-- START --

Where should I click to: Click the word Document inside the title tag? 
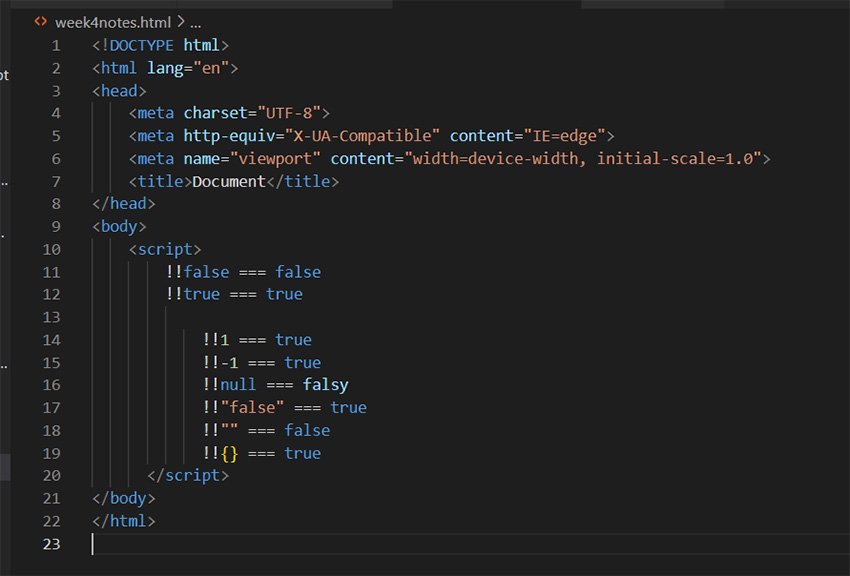(229, 181)
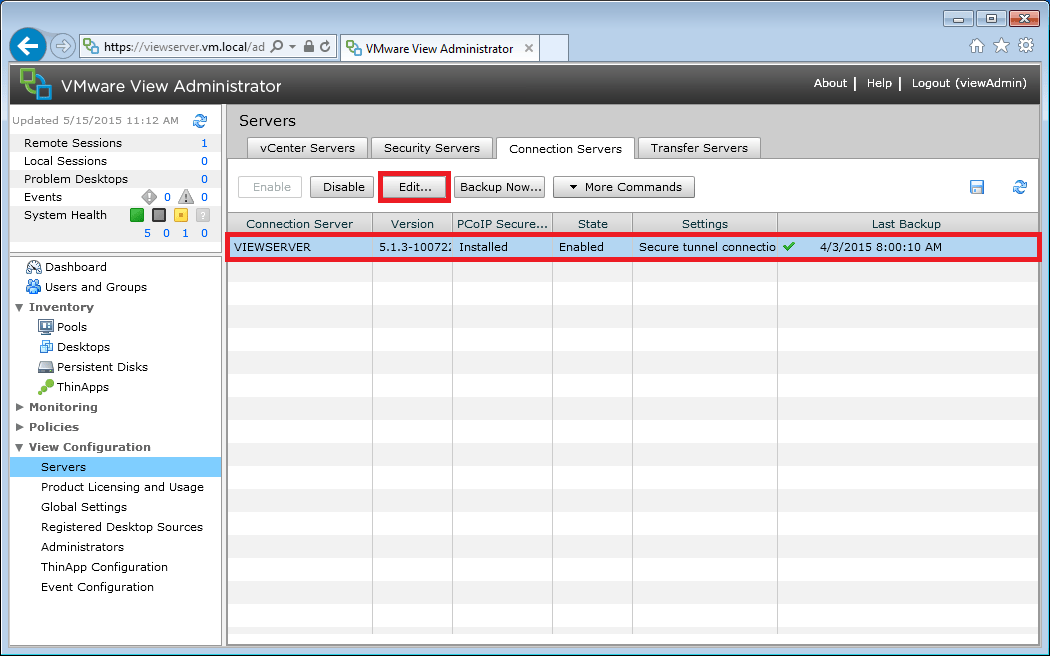The width and height of the screenshot is (1050, 656).
Task: Click the Edit button
Action: coord(414,187)
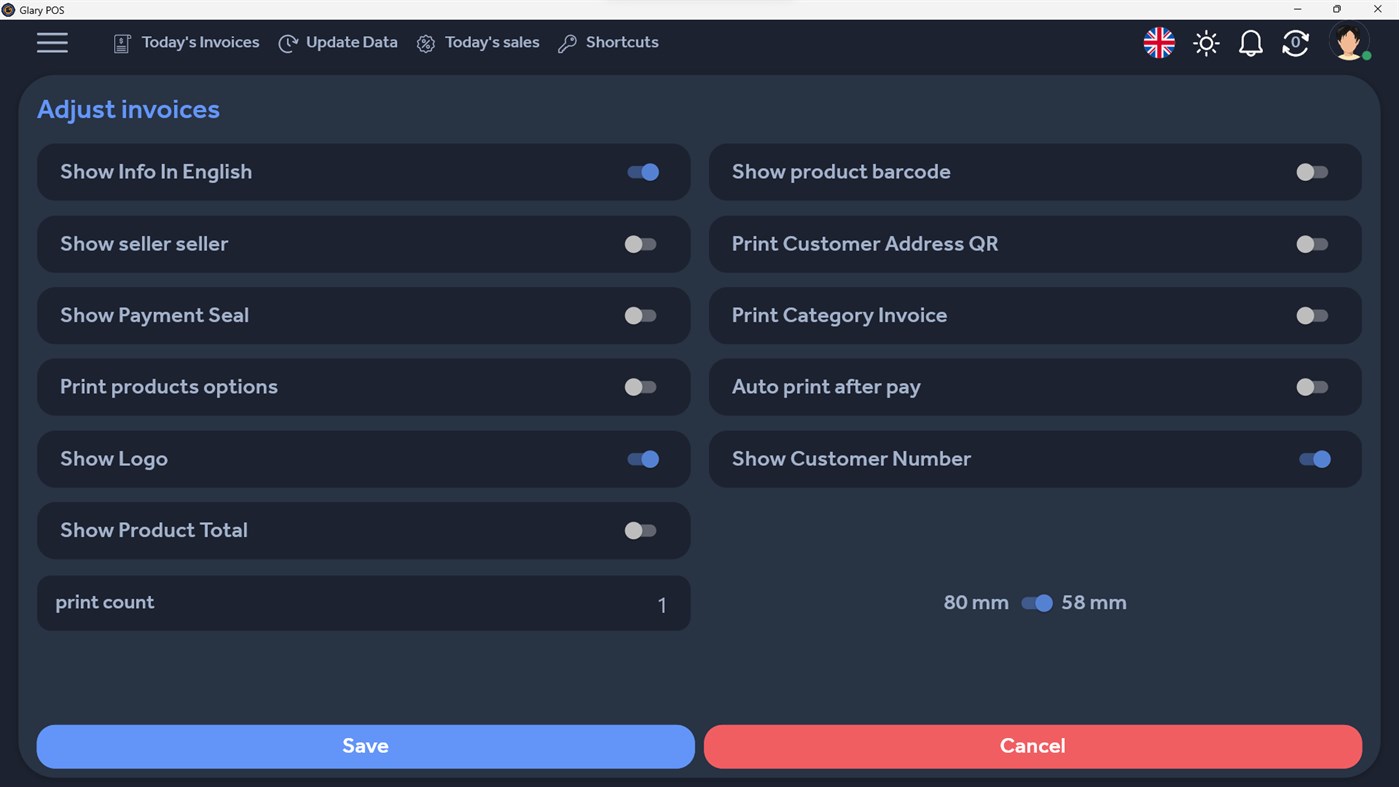The height and width of the screenshot is (787, 1399).
Task: Disable Show Customer Number
Action: click(x=1315, y=459)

-- END --

* The request
Reproduce the data above, substituting "heading" for "title tag" and leaving everything else unchanged. Omit the pictures.

* Solution to this problem
Where should I click to: Click the word Document inside the heading? 
(229, 181)
The width and height of the screenshot is (1050, 656).
Task: Click the Edit button
Action: coord(414,187)
The height and width of the screenshot is (787, 1399).
Task: Disable Show Customer Number
Action: click(x=1315, y=459)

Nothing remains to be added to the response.